**Exercise prompt**.
Return the records exactly, from the first line through the "888 slot online (152, 1193)" line.

**Given records**.
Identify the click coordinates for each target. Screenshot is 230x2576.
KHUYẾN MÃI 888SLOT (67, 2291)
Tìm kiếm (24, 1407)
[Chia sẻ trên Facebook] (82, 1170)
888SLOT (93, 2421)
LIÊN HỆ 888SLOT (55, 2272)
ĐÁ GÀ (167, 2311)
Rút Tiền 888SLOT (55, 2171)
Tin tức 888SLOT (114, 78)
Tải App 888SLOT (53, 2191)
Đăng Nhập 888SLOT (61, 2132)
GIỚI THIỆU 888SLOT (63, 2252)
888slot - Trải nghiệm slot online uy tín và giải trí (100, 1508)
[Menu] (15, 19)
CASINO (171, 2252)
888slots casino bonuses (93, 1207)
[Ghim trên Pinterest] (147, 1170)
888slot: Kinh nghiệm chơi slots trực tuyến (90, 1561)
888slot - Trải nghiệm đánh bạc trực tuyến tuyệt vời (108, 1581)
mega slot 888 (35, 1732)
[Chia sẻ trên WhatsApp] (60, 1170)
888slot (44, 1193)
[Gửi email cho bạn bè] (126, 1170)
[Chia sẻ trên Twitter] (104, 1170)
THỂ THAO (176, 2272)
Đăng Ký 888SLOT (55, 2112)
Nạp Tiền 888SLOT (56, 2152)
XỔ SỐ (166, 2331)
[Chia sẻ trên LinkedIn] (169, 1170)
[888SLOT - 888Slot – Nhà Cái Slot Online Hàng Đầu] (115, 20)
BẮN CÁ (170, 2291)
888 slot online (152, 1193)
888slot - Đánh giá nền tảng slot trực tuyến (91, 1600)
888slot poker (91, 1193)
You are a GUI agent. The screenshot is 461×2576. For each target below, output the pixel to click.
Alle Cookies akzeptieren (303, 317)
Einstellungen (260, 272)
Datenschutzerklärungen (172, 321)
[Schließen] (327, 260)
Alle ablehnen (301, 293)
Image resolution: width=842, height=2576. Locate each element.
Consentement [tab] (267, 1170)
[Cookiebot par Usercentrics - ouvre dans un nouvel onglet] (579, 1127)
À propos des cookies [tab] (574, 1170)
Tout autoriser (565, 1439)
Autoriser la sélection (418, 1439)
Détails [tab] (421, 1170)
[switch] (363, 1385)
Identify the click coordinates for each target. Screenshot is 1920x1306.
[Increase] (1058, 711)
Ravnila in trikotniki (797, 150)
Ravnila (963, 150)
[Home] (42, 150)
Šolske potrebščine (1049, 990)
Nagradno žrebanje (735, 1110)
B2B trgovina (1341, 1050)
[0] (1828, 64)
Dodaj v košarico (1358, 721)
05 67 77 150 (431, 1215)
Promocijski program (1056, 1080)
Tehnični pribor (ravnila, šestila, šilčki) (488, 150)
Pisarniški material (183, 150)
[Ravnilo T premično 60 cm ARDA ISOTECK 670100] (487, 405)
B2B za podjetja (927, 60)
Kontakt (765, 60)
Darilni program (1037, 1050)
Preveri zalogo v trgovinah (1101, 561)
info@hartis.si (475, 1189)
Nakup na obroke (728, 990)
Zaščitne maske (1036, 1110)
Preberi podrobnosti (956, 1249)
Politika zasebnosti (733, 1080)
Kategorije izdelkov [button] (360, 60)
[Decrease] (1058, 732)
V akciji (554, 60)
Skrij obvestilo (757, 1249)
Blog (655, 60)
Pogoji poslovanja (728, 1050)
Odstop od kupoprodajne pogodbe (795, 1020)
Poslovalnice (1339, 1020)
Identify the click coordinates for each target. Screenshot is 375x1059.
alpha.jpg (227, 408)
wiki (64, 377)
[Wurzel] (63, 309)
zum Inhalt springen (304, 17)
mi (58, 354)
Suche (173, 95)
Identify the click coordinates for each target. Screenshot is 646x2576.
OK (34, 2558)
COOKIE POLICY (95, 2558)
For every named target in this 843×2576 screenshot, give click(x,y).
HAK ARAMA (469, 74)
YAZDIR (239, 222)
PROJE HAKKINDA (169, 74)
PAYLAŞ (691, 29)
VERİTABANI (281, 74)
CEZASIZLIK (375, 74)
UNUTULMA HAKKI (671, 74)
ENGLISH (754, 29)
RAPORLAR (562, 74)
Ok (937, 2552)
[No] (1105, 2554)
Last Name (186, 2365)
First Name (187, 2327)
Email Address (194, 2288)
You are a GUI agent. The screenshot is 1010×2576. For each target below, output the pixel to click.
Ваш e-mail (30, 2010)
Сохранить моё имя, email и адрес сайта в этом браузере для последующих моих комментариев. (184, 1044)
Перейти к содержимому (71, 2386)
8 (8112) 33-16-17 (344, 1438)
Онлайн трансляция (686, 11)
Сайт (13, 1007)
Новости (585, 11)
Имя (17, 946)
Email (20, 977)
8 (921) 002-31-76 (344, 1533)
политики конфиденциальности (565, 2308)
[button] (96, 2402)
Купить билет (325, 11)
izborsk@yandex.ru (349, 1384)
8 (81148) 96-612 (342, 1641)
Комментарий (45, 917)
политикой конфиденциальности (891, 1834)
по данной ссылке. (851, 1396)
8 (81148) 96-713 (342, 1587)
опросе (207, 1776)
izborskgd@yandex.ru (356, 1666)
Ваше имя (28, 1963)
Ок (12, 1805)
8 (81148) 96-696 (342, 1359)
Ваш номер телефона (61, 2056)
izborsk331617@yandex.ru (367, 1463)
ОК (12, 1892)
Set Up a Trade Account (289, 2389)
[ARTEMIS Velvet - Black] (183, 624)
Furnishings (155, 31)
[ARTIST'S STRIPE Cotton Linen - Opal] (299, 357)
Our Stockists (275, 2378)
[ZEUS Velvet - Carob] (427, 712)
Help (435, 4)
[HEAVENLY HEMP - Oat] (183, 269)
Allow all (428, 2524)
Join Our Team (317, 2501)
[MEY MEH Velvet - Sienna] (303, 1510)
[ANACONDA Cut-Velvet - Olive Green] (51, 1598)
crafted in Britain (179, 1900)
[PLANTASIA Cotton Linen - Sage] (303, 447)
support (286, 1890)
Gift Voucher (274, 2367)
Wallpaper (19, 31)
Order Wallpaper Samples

**Answer section**.
Identify the click coordinates for each target. Screenshot is 230x2576.
KHUYẾN MÃI 888SLOT (67, 2291)
Tìm kiếm (24, 1407)
[Chia sẻ trên Facebook] (82, 1170)
888SLOT (93, 2421)
LIÊN HỆ 888SLOT (55, 2272)
ĐÁ GÀ (167, 2311)
Rút Tiền 888SLOT (55, 2171)
Tin tức 888SLOT (114, 78)
Tải App 888SLOT (53, 2191)
Đăng Nhập 888SLOT (61, 2132)
GIỚI THIỆU 888SLOT (63, 2252)
888slot - Trải nghiệm slot online uy tín và giải trí (100, 1508)
[Menu] (15, 19)
CASINO (171, 2252)
888slots casino bonuses (93, 1207)
[Ghim trên Pinterest] (147, 1170)
888slot: Kinh nghiệm chơi slots trực tuyến (90, 1561)
888slot - Trải nghiệm đánh bạc trực tuyến tuyệt vời (108, 1581)
mega slot 888 (35, 1732)
[Chia sẻ trên WhatsApp] (60, 1170)
888slot (44, 1193)
[Gửi email cho bạn bè] (126, 1170)
[Chia sẻ trên Twitter] (104, 1170)
THỂ THAO (176, 2272)
Đăng Ký 888SLOT (55, 2112)
Nạp Tiền 888SLOT (56, 2152)
XỔ SỐ (166, 2331)
[Chia sẻ trên LinkedIn] (169, 1170)
[888SLOT - 888Slot – Nhà Cái Slot Online Hàng Đầu] (115, 20)
BẮN CÁ (170, 2291)
888 slot online (152, 1193)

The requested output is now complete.